The independent probe into Toronto Police conduct during the G20 summit will be sweeping and demand a play-by-play of who called what shots and when, the Toronto Police Services Board chair told The Globe and Mail on Friday.

"Nobody has a clear idea of how the decisions were made, who was making the decisions," said Alok Mukherjee, whose board called for the civilian review at a special meeting on Tuesday. "There's a certain lack of clarity about who has authority over which incident."

Mr. Mukherjee will ask a yet-to-be appointed reviewer to track every single call that was made in the jurisdiction of Toronto Police as protesters smashed storefronts and set cars alight, in events that saw about a thousand people arrested by the end of the summit weekend.

That reviewer will also make clear which decisions were up to Toronto Police, which came from the RCMP, and which directions were issued by the Integrated Security Unit from its command post in Barrie, Ont.

The board of seven civilians, which oversees the Toronto police force, can only look at governance and policy issues, Mr. Mukherjee said, which effectively bars them from calling a public inquiry.

They can't examine individual conduct, under the law, nor can they wade into operational issues; that's the chief's job.

"But we can say, 'Let's understand clearly how this structure of decision-making was working,'" Mr. Mukherjee said.

The independent review would be much more focused than a public inquiry, poring through the communication that took place both Saturday and Sunday, he added.

The Toronto Police chain of command, Mr. Mukherjee said, can be seen through information, images, and closed-circuit television camera footage sent to the command centre in Barrie. Some Toronto Police Service members were "incident commanders" and stayed in close contact with the command post, reporting what they saw on the ground, he said.

He said the body to which Toronto police reported depended on which zone they were in at the time. The RCMP had control of the south side of the perimeter, whereas Toronto police took care of the area to the north, where much of the vandalism happened.

Toronto Police Chief Bill Blair has pledged to conduct an internal operational review by the Summit Management After Action Review Team (SMAART). That report, which will study all aspects of policing during the G20, with special attention to police methods and best practices, is supposed to be ready by September.

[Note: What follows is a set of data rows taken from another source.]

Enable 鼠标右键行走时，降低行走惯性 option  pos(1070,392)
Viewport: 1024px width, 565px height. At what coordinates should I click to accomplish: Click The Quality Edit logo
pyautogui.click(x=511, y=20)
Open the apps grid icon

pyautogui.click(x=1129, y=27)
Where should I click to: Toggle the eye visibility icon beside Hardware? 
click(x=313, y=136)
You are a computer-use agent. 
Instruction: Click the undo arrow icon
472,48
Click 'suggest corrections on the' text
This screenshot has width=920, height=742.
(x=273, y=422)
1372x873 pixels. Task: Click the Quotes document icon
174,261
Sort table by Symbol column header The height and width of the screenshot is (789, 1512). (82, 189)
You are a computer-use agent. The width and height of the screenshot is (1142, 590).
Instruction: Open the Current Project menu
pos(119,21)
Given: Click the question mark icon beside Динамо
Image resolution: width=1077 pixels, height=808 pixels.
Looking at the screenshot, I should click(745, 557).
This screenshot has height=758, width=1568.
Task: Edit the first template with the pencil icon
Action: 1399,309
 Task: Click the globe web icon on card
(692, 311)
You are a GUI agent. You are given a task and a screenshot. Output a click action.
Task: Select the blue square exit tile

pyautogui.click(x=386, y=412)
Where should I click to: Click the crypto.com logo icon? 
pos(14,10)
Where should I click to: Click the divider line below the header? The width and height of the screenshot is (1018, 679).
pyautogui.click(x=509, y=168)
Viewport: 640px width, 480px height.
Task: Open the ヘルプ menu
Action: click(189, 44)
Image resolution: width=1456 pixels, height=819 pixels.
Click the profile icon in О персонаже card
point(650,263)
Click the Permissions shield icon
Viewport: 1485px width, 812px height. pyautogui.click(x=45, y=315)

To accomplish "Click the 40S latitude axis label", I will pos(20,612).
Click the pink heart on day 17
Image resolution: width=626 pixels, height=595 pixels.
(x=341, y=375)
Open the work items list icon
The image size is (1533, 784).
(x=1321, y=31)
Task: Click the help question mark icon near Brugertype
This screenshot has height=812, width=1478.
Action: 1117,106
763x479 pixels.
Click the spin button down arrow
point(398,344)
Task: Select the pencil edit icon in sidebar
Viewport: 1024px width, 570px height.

The results of that review interest Toronto Police Association president Mike McCormack far more than anything that could come from the board's independent review.

"They can look at the Toronto Police Service and look at their policies and how they advise the chief, but as far as the review and the SMAART report, that will give us the answers we need and [show]where they were coming from," he said.

The civilian review is fine by him, as long as the board stays within its boundaries, he said. But he added that those boundaries are almost too narrow to make any real statement about overall police actions during the G20 weekend.

"My concern is that the Police Services Board has no ability, if there were outside jurisdictions involved, to have them participate in the review," Mr. McCormack said.

Last week, Mr. Mukherjee joined Chief Blair in saying a public inquiry wasn't necessary, a statement that made Tuesday's announcement seem like an about-face.

It wasn't, he said, but it did get him thinking.

"My board members are obviously very concerned that all of this happened on the streets of Toronto," he said. "[But]this broad investigation that people are asking for … we don't have authority to do."

The person who will conduct the independent review has not been chosen, he said, but he strongly hinted that he will pick someone with a judicial background.

"Broadly, I think we want someone with a great deal of credibility, and with all parties, and a judicial background - someone who has experience looking at complex questions," he said.

Chief Blair's office declined to comment on the independent civilian review on Friday. When the board announced its review on Tuesday, Chief Blair said he "respected" the decision.